WRITTEN EXERCISE —
Copy out each line of the data below, keeping every character unchanged.

RECORDS FOR THE TASK —
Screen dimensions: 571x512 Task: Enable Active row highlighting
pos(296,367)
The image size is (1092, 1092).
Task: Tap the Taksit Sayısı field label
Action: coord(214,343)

COMPLETED TASK —
Screen dimensions: 571x512 Task: Enable Active row highlighting
pos(296,367)
The image size is (1092, 1092).
Task: Tap the Taksit Sayısı field label
Action: coord(214,343)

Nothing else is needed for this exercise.